Verkabelt wird der Bus normalerweise von Teilnehmer zu Teilnehmer.
Die Teilnehmer, die einen Sub-D Stecker besitzen, müssen mit 2 Kabeln angefahren werden, also Lötschwierigkeiten.
Frage: Darf man z.B. im Schaltschrank eine Zentrale Klemmleiste installieren und jeden Teilnehmer im Can Bus System einzeln anfahren (also Sternförmig)?

mfg


----------



## Günni1977 (11 August 2009)

http://de.wikipedia.org/wiki/Controller_Area_Network


----------



## denbelg (11 August 2009)

*Schneider-Electric CAN TAP*

Schneider-Electric verkauft ein CAN-TAP mit 4 DB9 schnittstellen...
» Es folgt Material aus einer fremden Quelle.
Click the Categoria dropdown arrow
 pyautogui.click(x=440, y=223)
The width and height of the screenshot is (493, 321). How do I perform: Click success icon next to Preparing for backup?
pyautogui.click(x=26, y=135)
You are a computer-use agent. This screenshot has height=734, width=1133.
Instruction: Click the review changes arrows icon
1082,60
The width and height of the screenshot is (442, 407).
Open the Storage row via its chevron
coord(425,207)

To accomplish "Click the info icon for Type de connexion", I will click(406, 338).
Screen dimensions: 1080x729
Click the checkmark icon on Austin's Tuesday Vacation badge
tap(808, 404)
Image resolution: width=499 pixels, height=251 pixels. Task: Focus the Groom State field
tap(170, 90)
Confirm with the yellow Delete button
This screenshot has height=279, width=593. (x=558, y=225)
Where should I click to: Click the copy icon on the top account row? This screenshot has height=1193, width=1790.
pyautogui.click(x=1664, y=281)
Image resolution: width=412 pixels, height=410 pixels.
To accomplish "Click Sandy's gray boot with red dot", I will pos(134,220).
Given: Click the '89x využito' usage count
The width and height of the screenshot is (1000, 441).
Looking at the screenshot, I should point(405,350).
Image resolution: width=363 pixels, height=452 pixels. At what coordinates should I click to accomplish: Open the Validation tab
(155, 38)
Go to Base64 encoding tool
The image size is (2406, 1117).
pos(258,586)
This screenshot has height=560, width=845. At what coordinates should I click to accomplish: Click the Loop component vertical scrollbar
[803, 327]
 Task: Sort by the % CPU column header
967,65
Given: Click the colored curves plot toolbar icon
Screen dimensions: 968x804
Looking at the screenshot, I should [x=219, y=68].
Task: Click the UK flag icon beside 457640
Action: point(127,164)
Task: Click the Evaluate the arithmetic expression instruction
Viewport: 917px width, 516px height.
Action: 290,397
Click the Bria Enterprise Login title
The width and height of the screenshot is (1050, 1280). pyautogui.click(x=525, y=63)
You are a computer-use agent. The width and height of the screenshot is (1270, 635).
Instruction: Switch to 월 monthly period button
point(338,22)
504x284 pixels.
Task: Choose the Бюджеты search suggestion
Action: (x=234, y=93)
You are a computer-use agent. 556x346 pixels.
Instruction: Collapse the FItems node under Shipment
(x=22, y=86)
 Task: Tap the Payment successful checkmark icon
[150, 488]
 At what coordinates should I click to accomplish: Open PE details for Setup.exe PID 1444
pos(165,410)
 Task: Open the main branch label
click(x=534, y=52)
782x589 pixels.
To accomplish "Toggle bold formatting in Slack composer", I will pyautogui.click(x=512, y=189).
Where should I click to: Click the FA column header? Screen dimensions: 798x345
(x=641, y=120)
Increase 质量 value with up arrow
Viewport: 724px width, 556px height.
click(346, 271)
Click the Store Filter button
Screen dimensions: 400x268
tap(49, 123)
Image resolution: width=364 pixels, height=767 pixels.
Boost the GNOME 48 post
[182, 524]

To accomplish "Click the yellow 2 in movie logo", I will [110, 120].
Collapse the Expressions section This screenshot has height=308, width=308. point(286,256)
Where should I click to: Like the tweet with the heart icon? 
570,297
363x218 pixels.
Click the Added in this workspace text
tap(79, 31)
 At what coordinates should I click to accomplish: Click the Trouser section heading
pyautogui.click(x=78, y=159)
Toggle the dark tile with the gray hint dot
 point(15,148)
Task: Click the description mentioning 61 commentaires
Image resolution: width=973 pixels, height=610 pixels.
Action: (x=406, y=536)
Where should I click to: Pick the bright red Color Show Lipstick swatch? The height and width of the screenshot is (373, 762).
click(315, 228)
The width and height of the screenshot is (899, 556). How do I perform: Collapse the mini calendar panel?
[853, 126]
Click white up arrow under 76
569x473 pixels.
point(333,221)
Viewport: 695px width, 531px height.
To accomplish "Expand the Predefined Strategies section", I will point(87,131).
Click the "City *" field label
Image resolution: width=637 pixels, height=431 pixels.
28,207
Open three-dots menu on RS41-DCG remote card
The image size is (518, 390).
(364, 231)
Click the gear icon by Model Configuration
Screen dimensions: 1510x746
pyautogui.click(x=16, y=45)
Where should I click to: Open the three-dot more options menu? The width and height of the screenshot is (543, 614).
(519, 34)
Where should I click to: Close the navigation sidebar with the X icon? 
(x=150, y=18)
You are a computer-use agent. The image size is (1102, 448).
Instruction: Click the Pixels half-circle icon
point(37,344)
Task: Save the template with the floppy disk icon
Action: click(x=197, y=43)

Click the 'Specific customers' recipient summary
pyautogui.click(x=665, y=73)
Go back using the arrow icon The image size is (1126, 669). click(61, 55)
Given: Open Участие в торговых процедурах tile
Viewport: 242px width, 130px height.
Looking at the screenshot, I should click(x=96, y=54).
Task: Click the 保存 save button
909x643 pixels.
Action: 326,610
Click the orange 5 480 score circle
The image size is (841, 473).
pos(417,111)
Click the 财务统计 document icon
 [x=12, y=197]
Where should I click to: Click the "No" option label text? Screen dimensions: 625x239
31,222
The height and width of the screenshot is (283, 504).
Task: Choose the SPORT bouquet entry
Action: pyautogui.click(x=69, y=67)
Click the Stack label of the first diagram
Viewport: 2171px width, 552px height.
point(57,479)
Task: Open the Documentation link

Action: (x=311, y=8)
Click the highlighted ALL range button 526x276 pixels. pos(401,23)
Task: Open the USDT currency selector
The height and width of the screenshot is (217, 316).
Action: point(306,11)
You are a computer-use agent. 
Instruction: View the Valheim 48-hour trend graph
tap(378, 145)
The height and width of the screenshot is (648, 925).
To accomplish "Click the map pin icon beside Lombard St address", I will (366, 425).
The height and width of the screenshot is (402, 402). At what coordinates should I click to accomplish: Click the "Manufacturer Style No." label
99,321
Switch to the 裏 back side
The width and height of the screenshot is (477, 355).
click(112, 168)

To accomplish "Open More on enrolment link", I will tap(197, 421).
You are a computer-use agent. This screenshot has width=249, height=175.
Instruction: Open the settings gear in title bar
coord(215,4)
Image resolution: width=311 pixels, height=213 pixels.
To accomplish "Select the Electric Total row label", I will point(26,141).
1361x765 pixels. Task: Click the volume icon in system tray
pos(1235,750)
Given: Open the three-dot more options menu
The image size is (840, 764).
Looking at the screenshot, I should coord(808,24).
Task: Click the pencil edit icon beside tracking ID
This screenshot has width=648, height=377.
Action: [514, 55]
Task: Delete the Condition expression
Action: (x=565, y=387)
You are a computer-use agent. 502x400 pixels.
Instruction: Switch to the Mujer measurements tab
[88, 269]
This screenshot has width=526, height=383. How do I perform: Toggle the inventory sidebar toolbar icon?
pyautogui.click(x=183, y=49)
(ref TSX CAN TDM4) und auch standard Can Kabeln DB9-->DB9

MFG

Denbelg  

http://www.schneider-electric.com

Dokument 35010857  Can Open Hardware Setup Manual


----------



## Mobi (16 August 2009)

Wieso denn Lötschwierigkeiten?


----------



## NochEinProgrammierer (17 August 2009)

Wer nicht löten kann oder will nimmt eben Busstecker mit CageClamp-Anschluß von z.B. Wago oder Schraubanschluß z.B. Phoenix Contact.


----------



## Mobi (17 August 2009)

Oder wenn du M12-Anschluss, nehm dann unsere (Phoenix Contact) M12-Stecker bzw. Leitungen.


----------



## Gnu0815 (18 August 2009)

Tach,

wir haben ständig diese Probleme. Es gibt leider Hersteller die tatsächlich nur 1 D-Sub stecker für den CAN Anschluss zur Verfügung stellen. Hier hat man tatsächlich nur die Möglichkeit mit 2 Adern auf 1nen Pin zu gehen um eine hin- und rücklaufende Leitung zu realisieren. Bei 2 D-Sub ist die Sache easy, ... einfach die ankommende Leitung auf den ersten D-Sub und die weiterführende auf den 2ten D-Sub. 

Bei Klemmen ist das so eine Sache. Einige Hersteller meinen eine 0,5² würde ja locker reichen. Dumm nur wenn man mit 0,75² ankommt und dann noch 2 von den Dingern in die Klemme stopfen muss damit man keine Stichleitung konstruiert.

.... manchmal echt zum verzweifeln ...

Gruß


----------